Influenzaimpfung gegen eine »echte« Grippe

Infolge der Immunseneszenz kommt es bei Älteren bei der Influenzaimpfung zu einer reduzierten Impfeffektivität, die zu einer Verringerung der Gesamt-Impfeffektivität bei den Älteren auf 50 bis 60 Prozent führt im Vergleich zu 70 bis 90 Prozent Impfeffektivität bei unter 65-Jährigen. Durch stark immunogene Vakzine könnte hier möglicherweise eine Verbesserung erzielt werden. Um einen besseren Impfschutz auch bei alten Menschen zu erreichen, gibt es grundsätzlich zwei Strategien – beide sind effektiv. Der Influenzaimpfstoff Fluad® enthält einen Wirkverstärker, ein sogenanntes Adjuvans. Dadurch ist die Immunreaktion stärker – es treten allerdings auch stärkere Lokalreaktionen – Rötung, Schwellung und Schmerzen an dem Arm, an dem geimpft wurde – auf.

--- Bereitgestellte Daten ---
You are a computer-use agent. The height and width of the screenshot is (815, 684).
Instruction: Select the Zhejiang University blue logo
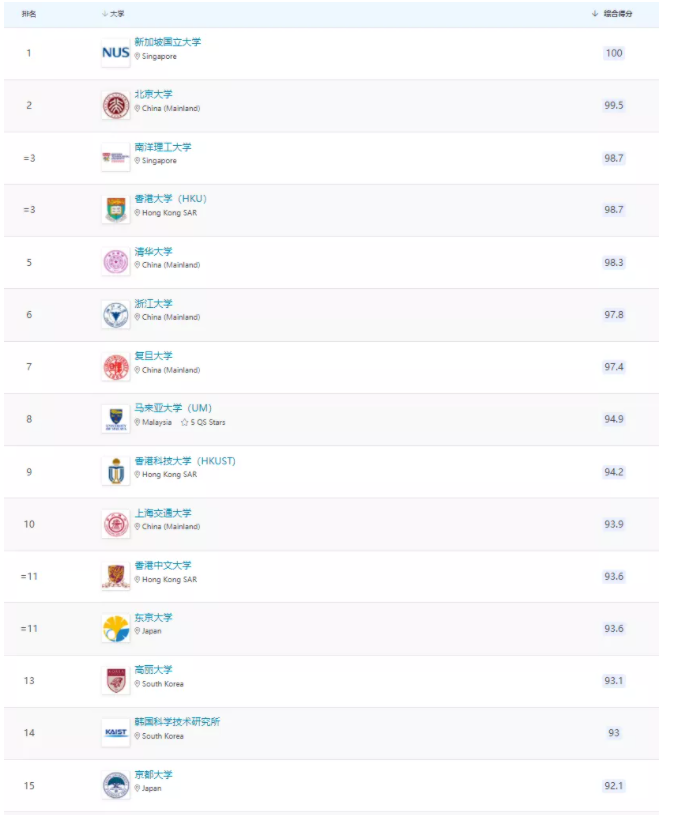tap(115, 314)
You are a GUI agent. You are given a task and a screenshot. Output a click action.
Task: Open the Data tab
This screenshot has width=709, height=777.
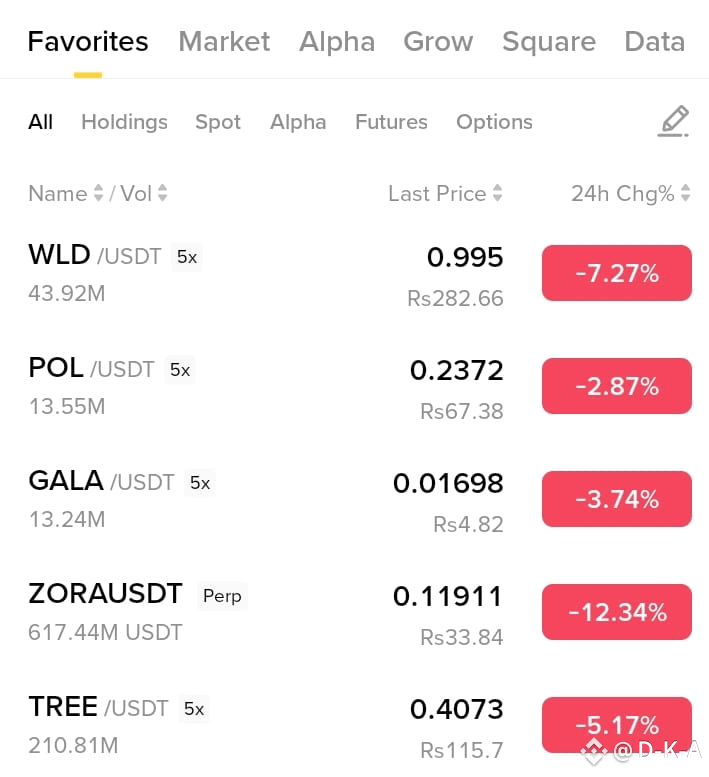654,41
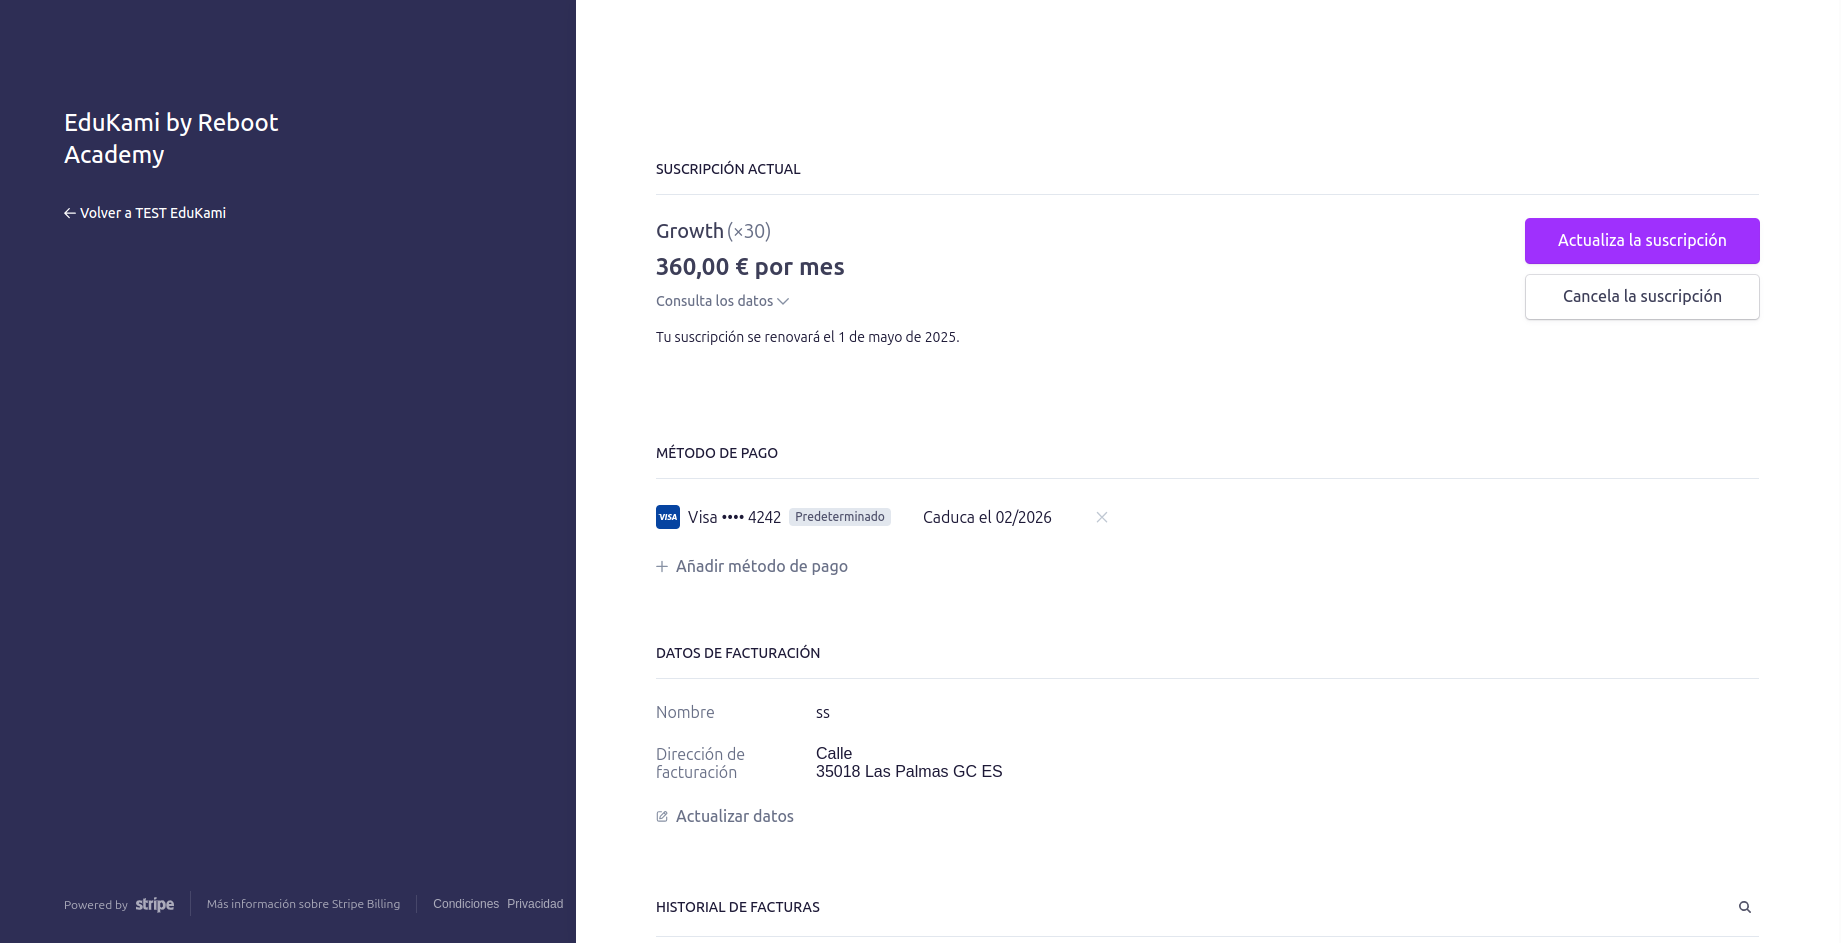The image size is (1841, 943).
Task: Open the Privacidad link
Action: pyautogui.click(x=535, y=904)
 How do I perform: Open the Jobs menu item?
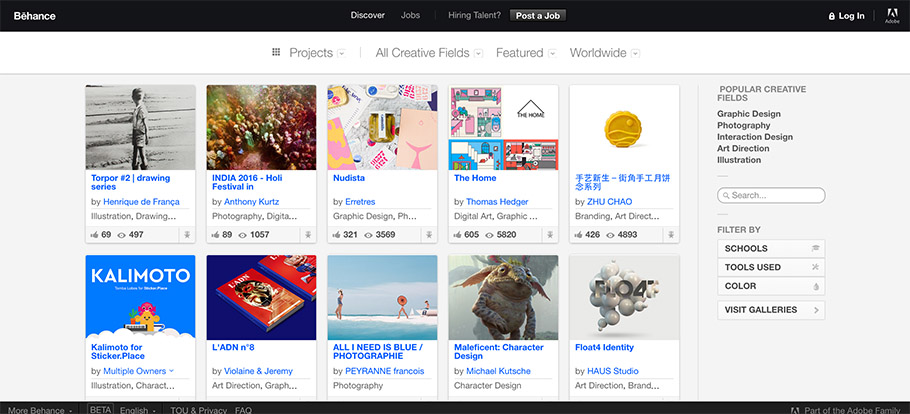(x=410, y=16)
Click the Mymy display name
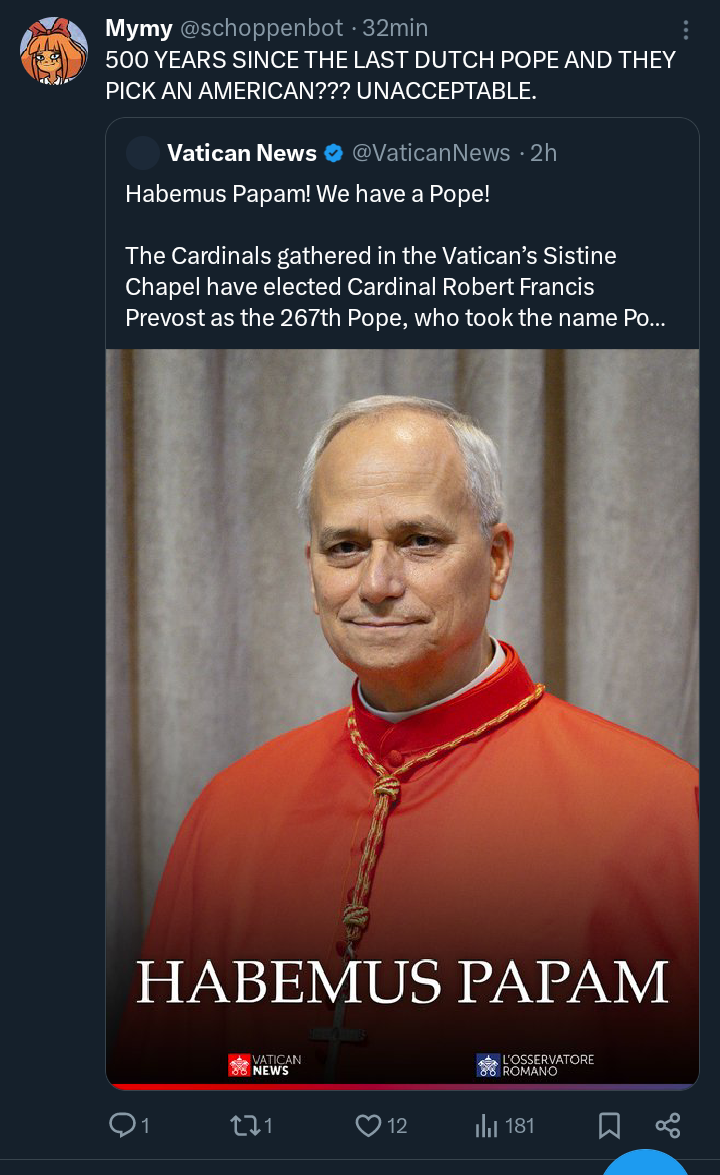The width and height of the screenshot is (720, 1175). pyautogui.click(x=139, y=28)
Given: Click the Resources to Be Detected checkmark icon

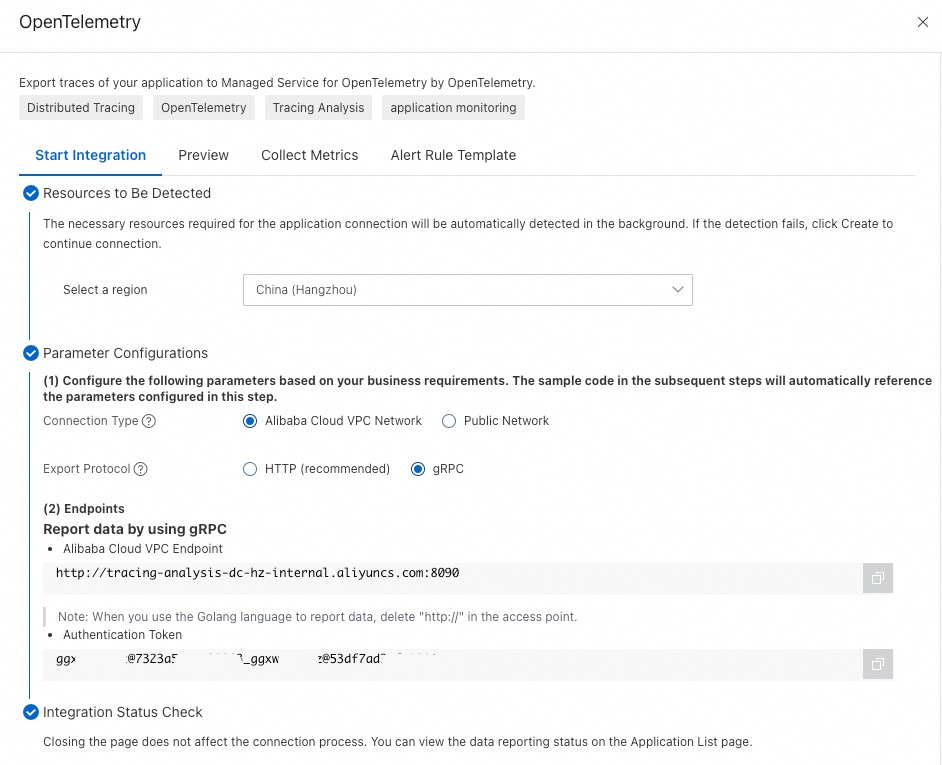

--- Aufgabenstellung ---
Führen Sie den Auszug zur Influenzaimpfung bei älteren Menschen im Anschluss an seinen letzten Satz fort.

--- Antwortteil ---
Eine andere Strategie ist ebenfalls effektiv. Der in den USA verwendete Grippeimpfstoff „Fluzone High-Dose“ enthält die vierfache Antigendosis und schützt gerade besonders alte (über 80) Menschen besser vor schweren Verlaufsformen der Influenza als die Standardimpfstoffe. Seit dieser Saison werden von der STIKO generell nur noch tetravalente Impfstoffe empfohlen – diese enthalten zwei B-Antigene. Derzeit ist weder ein tetravalenter Grippeimpfstoff mit Adjuvans noch ein hochdosierter tetravalenter Grippeimpfstoff verfügbar. Dieser wird voraussichtlich 2020 angeboten werden.

Kinder infizieren sich häufig beim Besuch einer Kindertagesstätte mit Influenza. Kinder scheiden Influenzaviren deutlich länger als Erwachsene – nämlich bis zu zehn Tage nach Beginn der Symptomatik – aus. Dadurch stecken die Kinder häufig ihre Eltern und gegebenenfalls ihre Großeltern an. Wichtig ist es deshalb, auch Kinder gegen Influenza zu impfen – auch zum Schutz ihrer Großeltern.

 

Herpes zoster Impgun gegen die „Gürtelrose“

Seit Anfang letzten Jahres ist ein sehr gut wirksamer Totimpfstoff gegen Herpes zoster (Shingrix®) verfügbar. Dieser Impfstoff enthält gleich zwei Adjuvanzien – dies erklärt, warum er auch bei alten Menschen so gut wirkt: Die Daten aus den klinischen Zulassungsstudien weisen auf einen Schutz von über 90 Prozent in allen Altersgruppen ab 50 Jahren hin. Das Impfschema besteht aus zwei Injektionen, die im Abstand von zwei Monaten verabreicht werden. Bei den Adjuvanzien handelt es sich um Monophosphoryl-Lipid A (MPL-A) und Saponin, ein Extrakt aus der Rinde des Seifenbaums.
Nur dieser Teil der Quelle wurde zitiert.